## Exercise objective
Copy out all of the records, exactly as they appear.

Provided records below:

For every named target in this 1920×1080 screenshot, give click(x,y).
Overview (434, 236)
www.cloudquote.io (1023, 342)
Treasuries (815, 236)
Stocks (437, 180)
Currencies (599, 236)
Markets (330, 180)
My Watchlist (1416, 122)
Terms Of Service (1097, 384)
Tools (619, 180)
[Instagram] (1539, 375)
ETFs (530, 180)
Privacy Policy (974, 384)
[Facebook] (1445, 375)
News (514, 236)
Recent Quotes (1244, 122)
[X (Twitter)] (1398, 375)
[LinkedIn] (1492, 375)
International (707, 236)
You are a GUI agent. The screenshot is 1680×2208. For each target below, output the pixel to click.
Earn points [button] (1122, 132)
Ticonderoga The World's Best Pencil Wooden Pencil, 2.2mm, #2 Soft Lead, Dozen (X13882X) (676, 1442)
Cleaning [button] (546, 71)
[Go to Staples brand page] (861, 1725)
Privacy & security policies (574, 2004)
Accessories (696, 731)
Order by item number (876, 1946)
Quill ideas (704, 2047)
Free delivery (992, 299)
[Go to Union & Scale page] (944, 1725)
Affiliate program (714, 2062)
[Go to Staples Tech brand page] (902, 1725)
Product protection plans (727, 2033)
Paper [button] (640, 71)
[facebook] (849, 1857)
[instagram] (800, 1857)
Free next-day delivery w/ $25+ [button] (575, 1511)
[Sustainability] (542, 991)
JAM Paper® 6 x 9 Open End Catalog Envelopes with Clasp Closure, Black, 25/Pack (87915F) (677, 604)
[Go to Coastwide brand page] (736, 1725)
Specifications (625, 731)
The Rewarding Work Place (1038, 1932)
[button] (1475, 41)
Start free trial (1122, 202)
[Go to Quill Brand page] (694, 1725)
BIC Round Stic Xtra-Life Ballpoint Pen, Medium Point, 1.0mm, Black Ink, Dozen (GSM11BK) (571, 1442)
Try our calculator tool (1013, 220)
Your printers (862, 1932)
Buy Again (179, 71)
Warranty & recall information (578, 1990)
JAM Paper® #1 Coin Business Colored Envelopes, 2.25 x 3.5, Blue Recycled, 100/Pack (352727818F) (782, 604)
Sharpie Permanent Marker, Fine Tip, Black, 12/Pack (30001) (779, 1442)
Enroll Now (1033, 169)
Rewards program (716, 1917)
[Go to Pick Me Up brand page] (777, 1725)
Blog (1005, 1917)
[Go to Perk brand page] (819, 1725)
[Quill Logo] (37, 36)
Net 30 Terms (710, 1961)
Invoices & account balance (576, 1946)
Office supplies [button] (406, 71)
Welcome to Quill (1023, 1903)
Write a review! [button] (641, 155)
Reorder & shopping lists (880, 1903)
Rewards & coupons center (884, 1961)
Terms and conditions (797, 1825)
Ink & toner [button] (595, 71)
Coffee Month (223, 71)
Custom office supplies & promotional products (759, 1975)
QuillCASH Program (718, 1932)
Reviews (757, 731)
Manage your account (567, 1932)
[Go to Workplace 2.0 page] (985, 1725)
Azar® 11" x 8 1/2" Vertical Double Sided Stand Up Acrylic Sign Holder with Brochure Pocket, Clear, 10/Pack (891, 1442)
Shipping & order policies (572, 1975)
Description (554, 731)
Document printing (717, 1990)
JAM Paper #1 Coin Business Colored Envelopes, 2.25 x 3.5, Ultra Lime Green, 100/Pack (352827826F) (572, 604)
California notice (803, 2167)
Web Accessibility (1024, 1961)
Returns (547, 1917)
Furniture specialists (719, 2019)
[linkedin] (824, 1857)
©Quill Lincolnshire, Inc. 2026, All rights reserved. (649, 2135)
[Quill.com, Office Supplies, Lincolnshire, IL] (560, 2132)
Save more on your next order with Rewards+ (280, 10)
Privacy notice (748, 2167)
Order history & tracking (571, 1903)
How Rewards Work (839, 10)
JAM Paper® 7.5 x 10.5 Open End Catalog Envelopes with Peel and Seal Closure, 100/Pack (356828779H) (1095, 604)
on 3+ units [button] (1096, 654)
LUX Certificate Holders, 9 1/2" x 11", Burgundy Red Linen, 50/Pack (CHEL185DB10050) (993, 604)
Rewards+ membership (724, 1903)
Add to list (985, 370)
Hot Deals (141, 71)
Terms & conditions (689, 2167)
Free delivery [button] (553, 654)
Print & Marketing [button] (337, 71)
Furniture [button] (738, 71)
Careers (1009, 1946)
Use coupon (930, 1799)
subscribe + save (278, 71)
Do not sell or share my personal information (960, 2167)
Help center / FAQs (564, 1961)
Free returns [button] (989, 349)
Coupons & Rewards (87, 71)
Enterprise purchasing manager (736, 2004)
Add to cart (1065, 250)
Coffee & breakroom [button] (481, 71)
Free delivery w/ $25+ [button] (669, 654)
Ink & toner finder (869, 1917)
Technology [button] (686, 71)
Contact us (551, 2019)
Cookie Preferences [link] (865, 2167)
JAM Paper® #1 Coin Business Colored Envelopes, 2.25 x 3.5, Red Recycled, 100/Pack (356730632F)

End of Provided records.

## Solution for this task
For every named target in this 1920×1080 screenshot, give click(x,y).
Overview (434, 236)
www.cloudquote.io (1023, 342)
Treasuries (815, 236)
Stocks (437, 180)
Currencies (599, 236)
Markets (330, 180)
My Watchlist (1416, 122)
Terms Of Service (1097, 384)
Tools (619, 180)
[Instagram] (1539, 375)
ETFs (530, 180)
Privacy Policy (974, 384)
[Facebook] (1445, 375)
News (514, 236)
Recent Quotes (1244, 122)
[X (Twitter)] (1398, 375)
[LinkedIn] (1492, 375)
International (707, 236)
You are a GUI agent. The screenshot is 1680×2208. For each target below, output the pixel to click.
Earn points [button] (1122, 132)
Ticonderoga The World's Best Pencil Wooden Pencil, 2.2mm, #2 Soft Lead, Dozen (X13882X) (676, 1442)
Cleaning [button] (546, 71)
[Go to Staples brand page] (861, 1725)
Privacy & security policies (574, 2004)
Accessories (696, 731)
Order by item number (876, 1946)
Quill ideas (704, 2047)
Free delivery (992, 299)
[Go to Union & Scale page] (944, 1725)
Affiliate program (714, 2062)
[Go to Staples Tech brand page] (902, 1725)
Product protection plans (727, 2033)
Paper [button] (640, 71)
[facebook] (849, 1857)
[instagram] (800, 1857)
Free next-day delivery w/ $25+ [button] (575, 1511)
[Sustainability] (542, 991)
JAM Paper® 6 x 9 Open End Catalog Envelopes with Clasp Closure, Black, 25/Pack (87915F) (677, 604)
[Go to Coastwide brand page] (736, 1725)
Specifications (625, 731)
The Rewarding Work Place (1038, 1932)
[button] (1475, 41)
Start free trial (1122, 202)
[Go to Quill Brand page] (694, 1725)
BIC Round Stic Xtra-Life Ballpoint Pen, Medium Point, 1.0mm, Black Ink, Dozen (GSM11BK) (571, 1442)
Try our calculator tool (1013, 220)
Your printers (862, 1932)
Buy Again (179, 71)
Warranty & recall information (578, 1990)
JAM Paper® #1 Coin Business Colored Envelopes, 2.25 x 3.5, Blue Recycled, 100/Pack (352727818F) (782, 604)
Sharpie Permanent Marker, Fine Tip, Black, 12/Pack (30001) (779, 1442)
Enroll Now (1033, 169)
Rewards program (716, 1917)
[Go to Pick Me Up brand page] (777, 1725)
Blog (1005, 1917)
[Go to Perk brand page] (819, 1725)
[Quill Logo] (37, 36)
Net 30 Terms (710, 1961)
Invoices & account balance (576, 1946)
Office supplies [button] (406, 71)
Welcome to Quill (1023, 1903)
Write a review! [button] (641, 155)
Reorder & shopping lists (880, 1903)
Rewards & coupons center (884, 1961)
Terms and conditions (797, 1825)
Ink & toner [button] (595, 71)
Coffee Month (223, 71)
Custom office supplies & promotional products (759, 1975)
QuillCASH Program (718, 1932)
Reviews (757, 731)
Manage your account (567, 1932)
[Go to Workplace 2.0 page] (985, 1725)
Azar® 11" x 8 1/2" Vertical Double Sided Stand Up Acrylic Sign Holder with Brochure Pocket, Clear, 10/Pack (891, 1442)
Shipping & order policies (572, 1975)
Description (554, 731)
Document printing (717, 1990)
JAM Paper #1 Coin Business Colored Envelopes, 2.25 x 3.5, Ultra Lime Green, 100/Pack (352827826F) (572, 604)
California notice (803, 2167)
Web Accessibility (1024, 1961)
Returns (547, 1917)
Furniture specialists (719, 2019)
[linkedin] (824, 1857)
©Quill Lincolnshire, Inc. 2026, All rights reserved. (649, 2135)
[Quill.com, Office Supplies, Lincolnshire, IL] (560, 2132)
Save more on your next order with Rewards+ (280, 10)
Privacy notice (748, 2167)
Order history & tracking (571, 1903)
How Rewards Work (839, 10)
JAM Paper® 7.5 x 10.5 Open End Catalog Envelopes with Peel and Seal Closure, 100/Pack (356828779H) (1095, 604)
on 3+ units [button] (1096, 654)
LUX Certificate Holders, 9 1/2" x 11", Burgundy Red Linen, 50/Pack (CHEL185DB10050) (993, 604)
Rewards+ membership (724, 1903)
Add to list (985, 370)
Hot Deals (141, 71)
Terms & conditions (689, 2167)
Free delivery [button] (553, 654)
Print & Marketing [button] (337, 71)
Furniture [button] (738, 71)
Careers (1009, 1946)
Use coupon (930, 1799)
subscribe + save (278, 71)
Do not sell or share my personal information (960, 2167)
Help center / FAQs (564, 1961)
Free returns [button] (989, 349)
Coupons & Rewards (87, 71)
Enterprise purchasing manager (736, 2004)
Add to cart (1065, 250)
Coffee & breakroom [button] (481, 71)
Free delivery w/ $25+ [button] (669, 654)
Ink & toner finder (869, 1917)
Technology [button] (686, 71)
Contact us (551, 2019)
Cookie Preferences [link] (865, 2167)
JAM Paper® #1 Coin Business Colored Envelopes, 2.25 x 3.5, Red Recycled, 100/Pack (356730632F)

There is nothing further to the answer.